I’m writing a letter to our grandmother. She is, by blood, Robert’s grandmother, his father’s mother. She is my children’s only great- grandmother. By life, she is my grandmother.
We come from terribly different backgrounds. She is the daughter of a New England Christian minister who came of age more than 80 years ago. She has lost all of her immediate family, her husband, and a son. She believes deeply in her faith, her family, and herself.
I didn’t really know Grandma too well for the first ten years of my marriage. She attended my wedding despite 3,000 miles of travel and three weeks notice. She hosted a family reunion not too long afterwards at Lake Winnepesaukee, and she visited the family regularly. The visits were always cordial and light hearted. They were generally well-attended holiday type affairs with too much pressure to harmonize.
When her son was ill, we asked her to come see him. I was honest with her, in spite of the rampant medical mumbo-jumbo. I subtitled the details with the simple truth that he was dying. She thanked me and spent some of the best days they ever had together before he passed.
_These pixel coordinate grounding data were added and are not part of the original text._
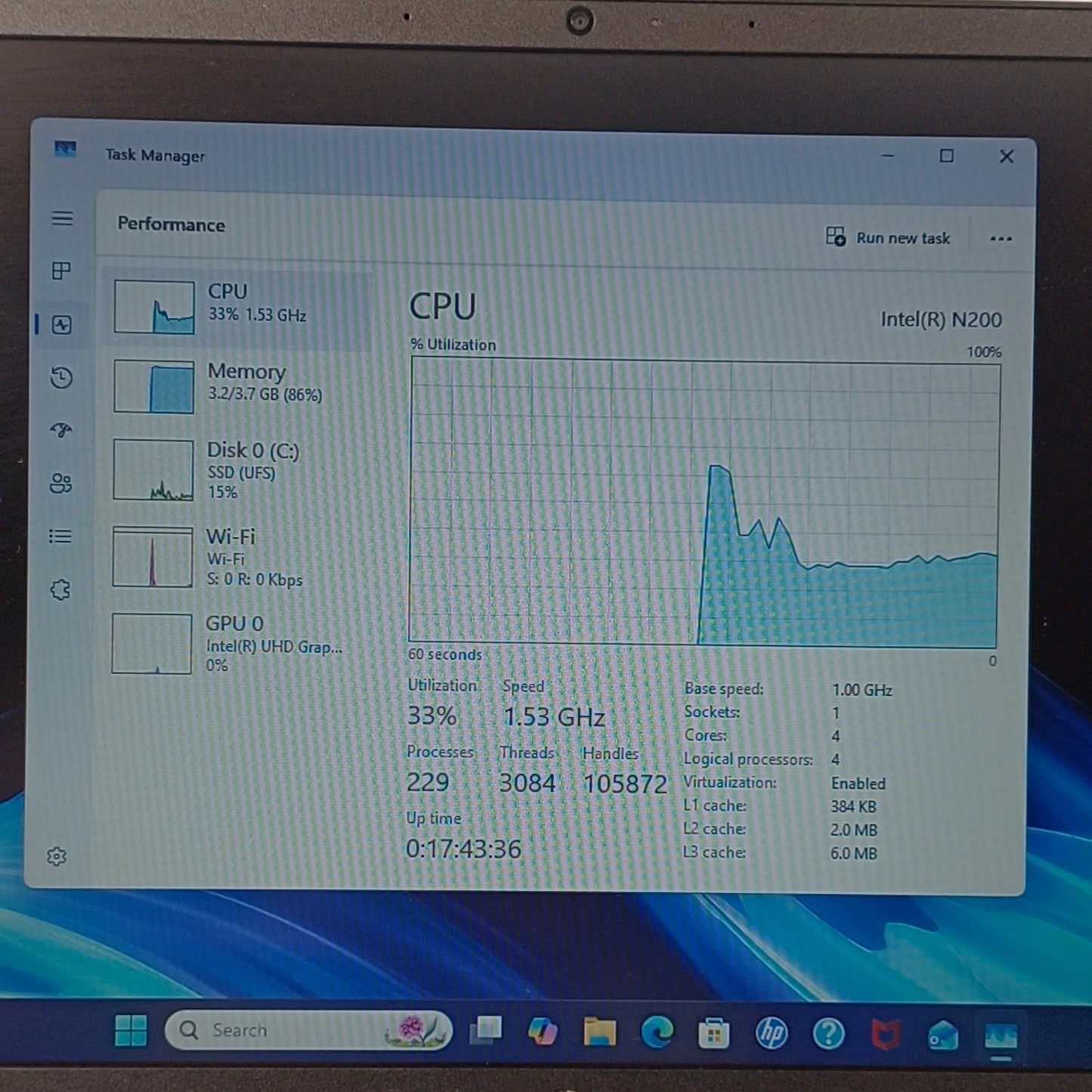This screenshot has width=1092, height=1092.
Task: Open File Explorer from the taskbar
Action: click(x=599, y=1032)
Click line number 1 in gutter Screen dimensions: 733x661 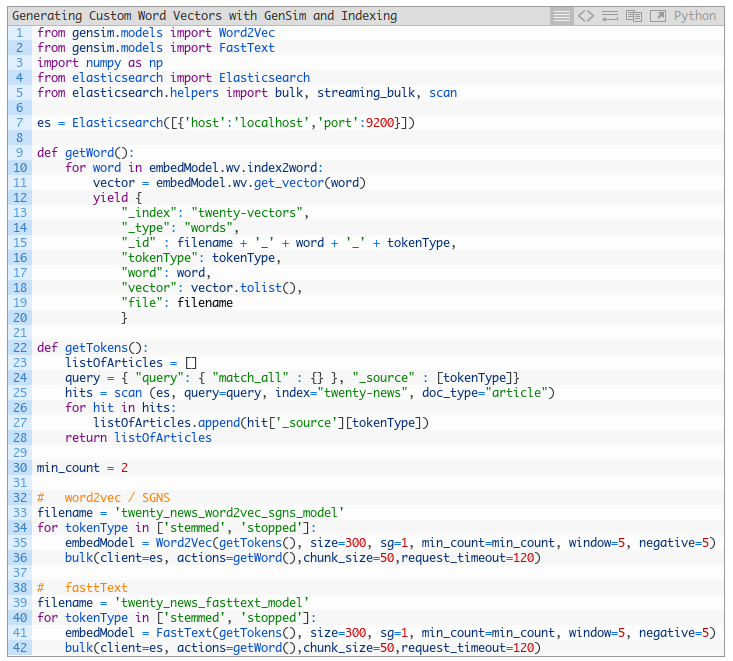(19, 33)
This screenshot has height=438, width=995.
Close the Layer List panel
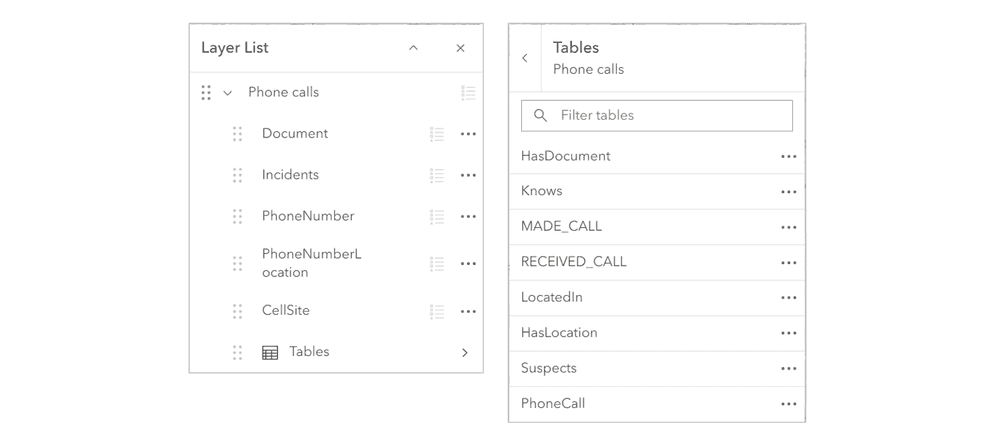460,48
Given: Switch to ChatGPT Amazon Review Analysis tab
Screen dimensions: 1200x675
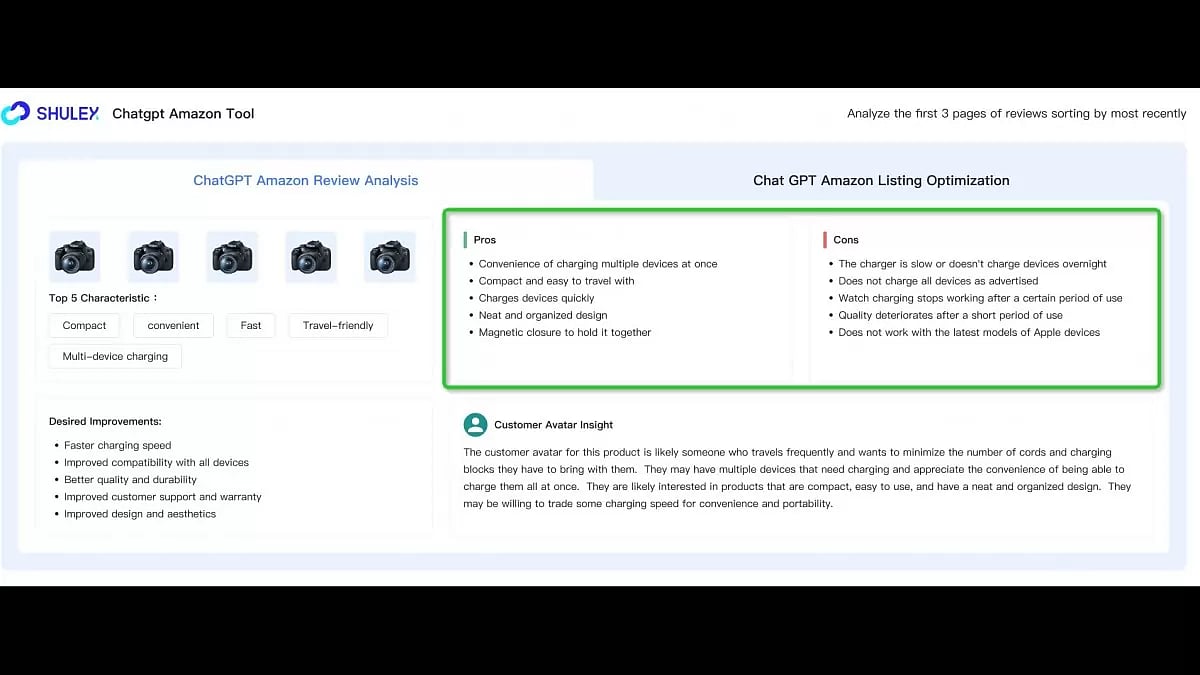Looking at the screenshot, I should 306,181.
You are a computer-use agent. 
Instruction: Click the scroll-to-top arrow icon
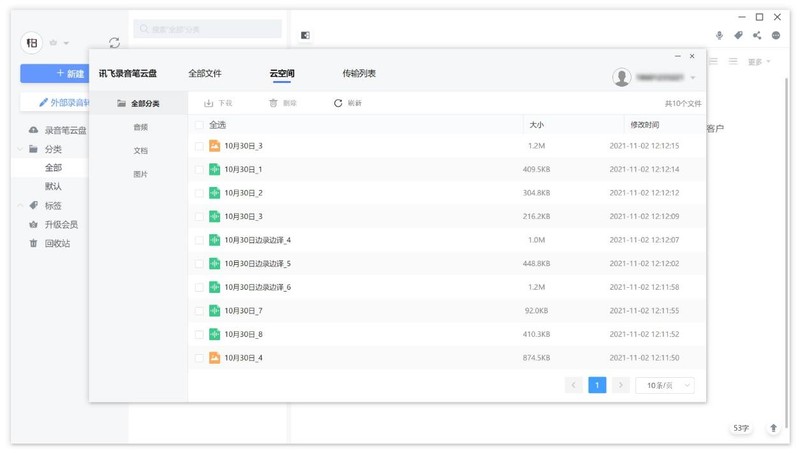(773, 428)
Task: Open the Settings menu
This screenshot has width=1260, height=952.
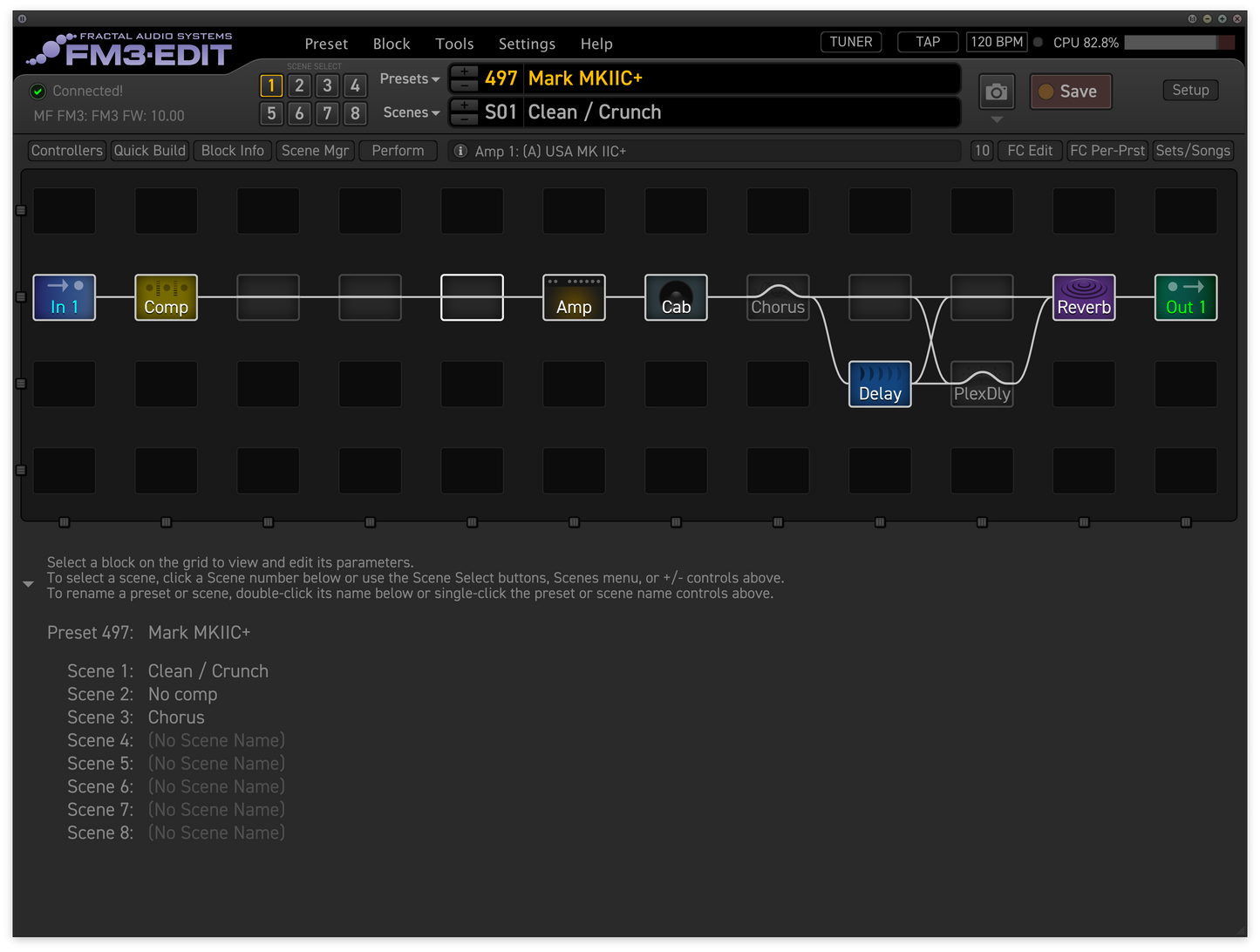Action: coord(527,44)
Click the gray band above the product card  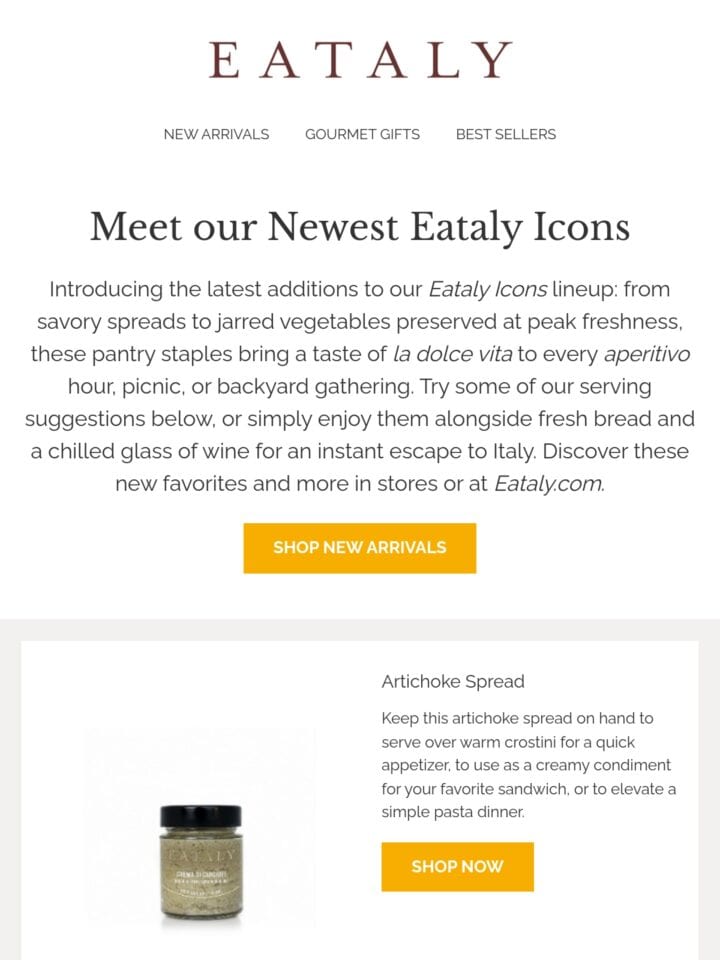pos(360,629)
At the funeral, Great-grandpa held his great-grandson’s hand. That was my son, who was listening to his father give a eulogy for his daddy’s daddy. While my husband and son cried, I saw Great-grandma pray.
It was when her husband died that I really got to know her. I began calling her regularly. She was alone now, at more than 90 years old and several lifetimes of being coupled. I didn’t know how she would handle such a situation but I needn’t have worried. She handled it with grace and gratitude. My weekly calls were never short on conversation. Rain or shine, she was active in her church, she brought meals to the shut-ins in her neighborhood, and answered thousands of prayer requests.
She misses Great-grandpa terribly. The loss is permanent. Time will not heal the hole he left beside her. But she remains grateful. She’s grateful for all the Mondays he took out the trash, all the light bulbs he changed, and the unwavering companionship. She is grateful that he passed suddenly, without suffering or violence. She is grateful that she has a family that loves her and supports her always. She is grateful for her excellent health and her lifelong faith.
There’s a peaceful feeling that surrounds her voice. She is genuinely glad to hear my voice. She is always content wherever she is. The disasters and bad choices that she holds witness to lead her to prayer over judgment. I rarely hear her talk of the past or the future. She is firmly planted in the present moment, location and circumstance of her being.
We live in a culture that emphasizes youth to the point of exclusion. I’ve personally suffered since the very first sign of womanhood to sculpt my body into one which resembles a little boy. I wonder what more I could give the world if I spent as much energy sculpting my mind to mimic that of an old woman?